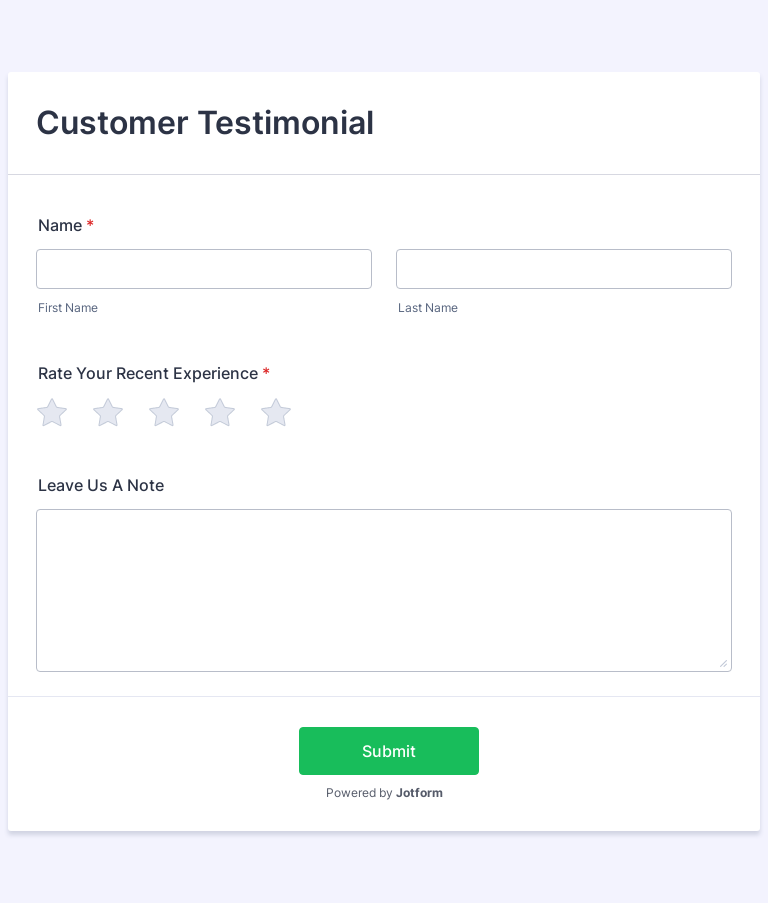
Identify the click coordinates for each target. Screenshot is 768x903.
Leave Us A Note (101, 485)
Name (66, 225)
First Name (68, 307)
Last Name (428, 307)
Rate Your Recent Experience (154, 373)
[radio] (52, 412)
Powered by (384, 792)
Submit (389, 751)
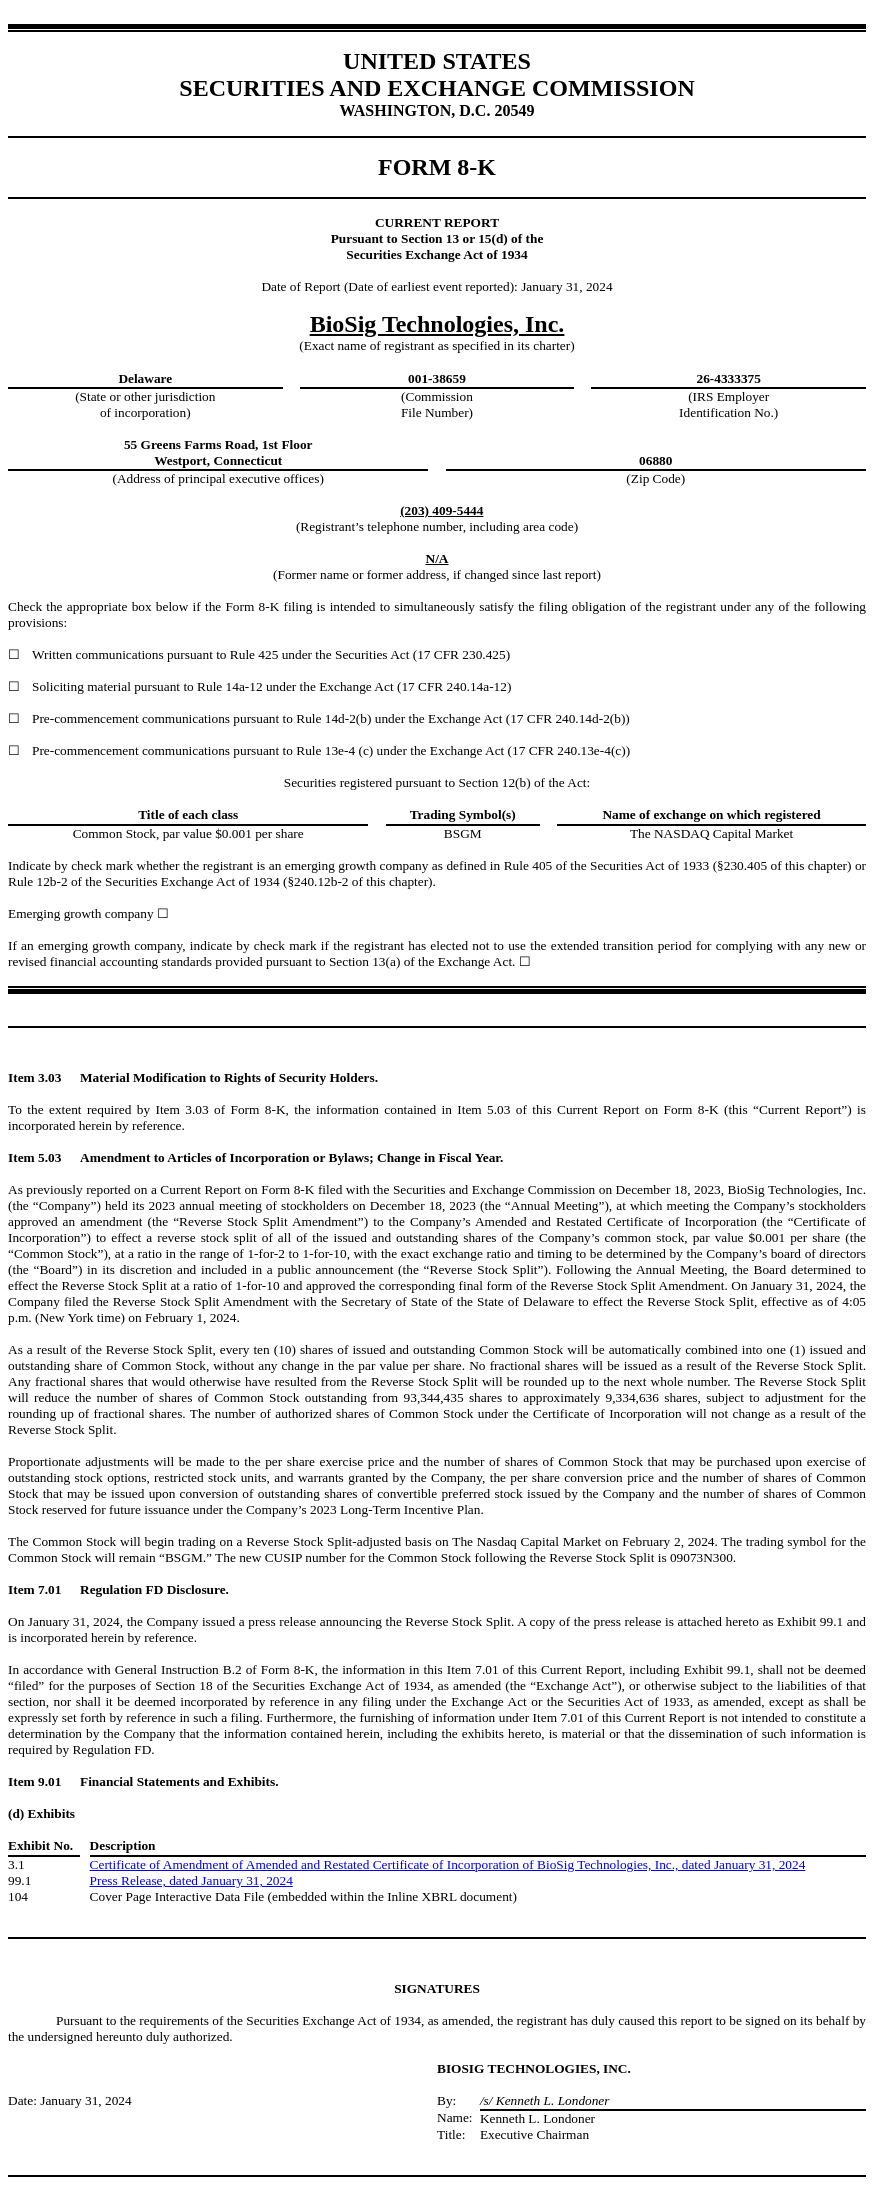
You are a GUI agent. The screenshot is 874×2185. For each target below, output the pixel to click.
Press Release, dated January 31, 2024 (191, 1880)
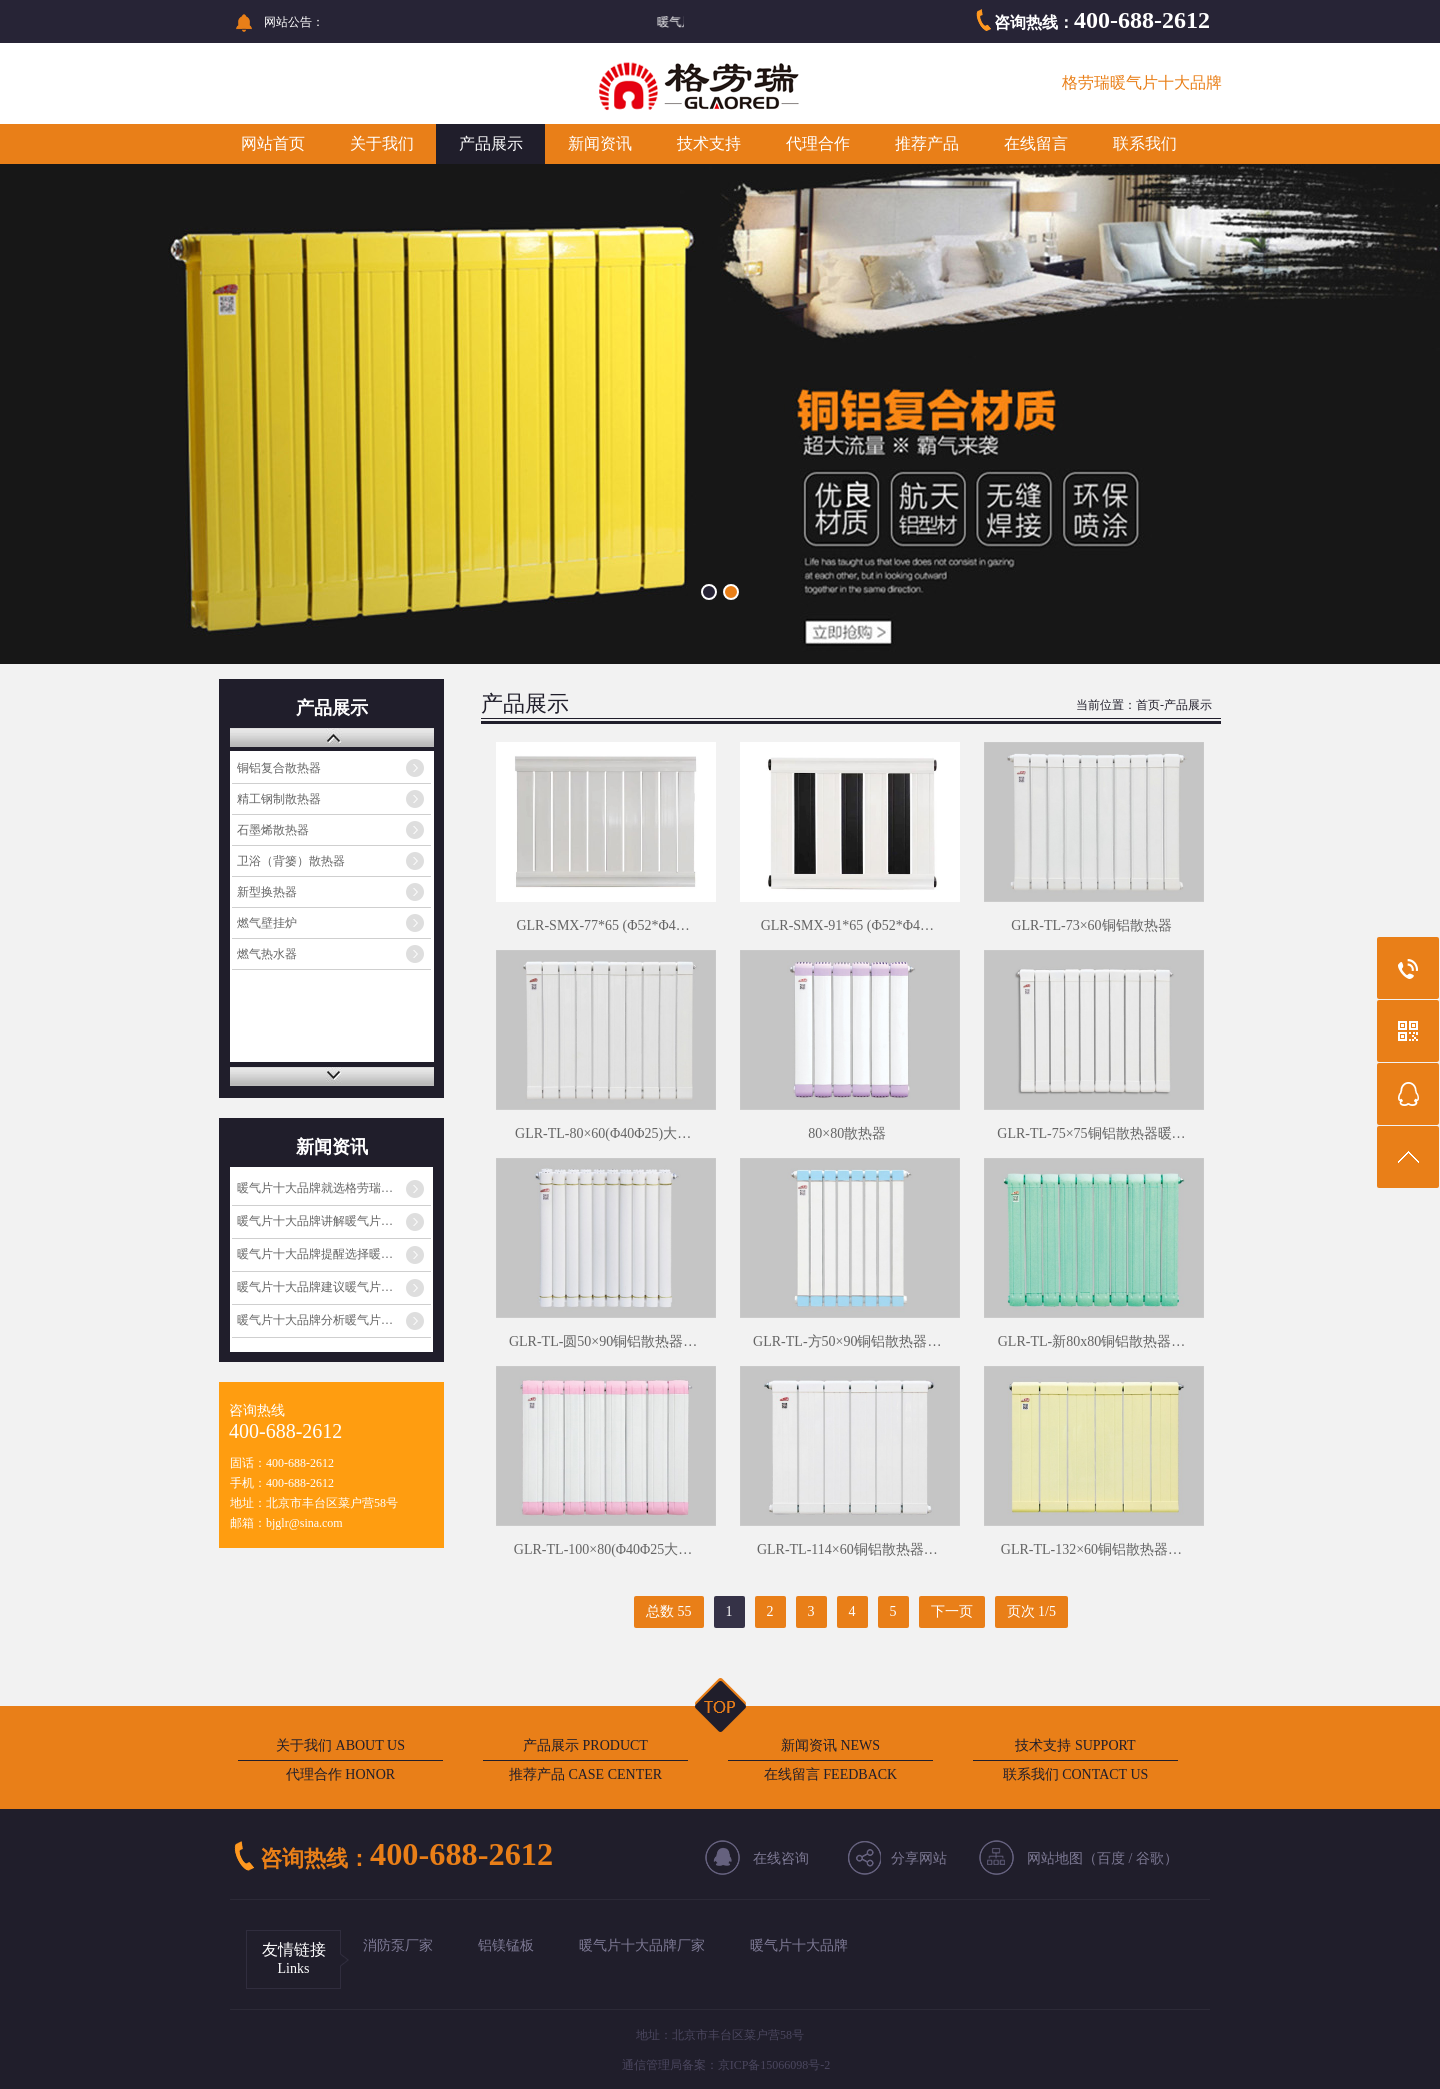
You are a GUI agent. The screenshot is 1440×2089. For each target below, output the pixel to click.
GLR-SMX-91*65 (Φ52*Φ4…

□ □ □ □ □

- **YOUR INSTRUCTIONS**: Report how many lines of the entries above contain the string "click". Case counts, and the reply should be the number alone.

- **RESULT BELOW**: 3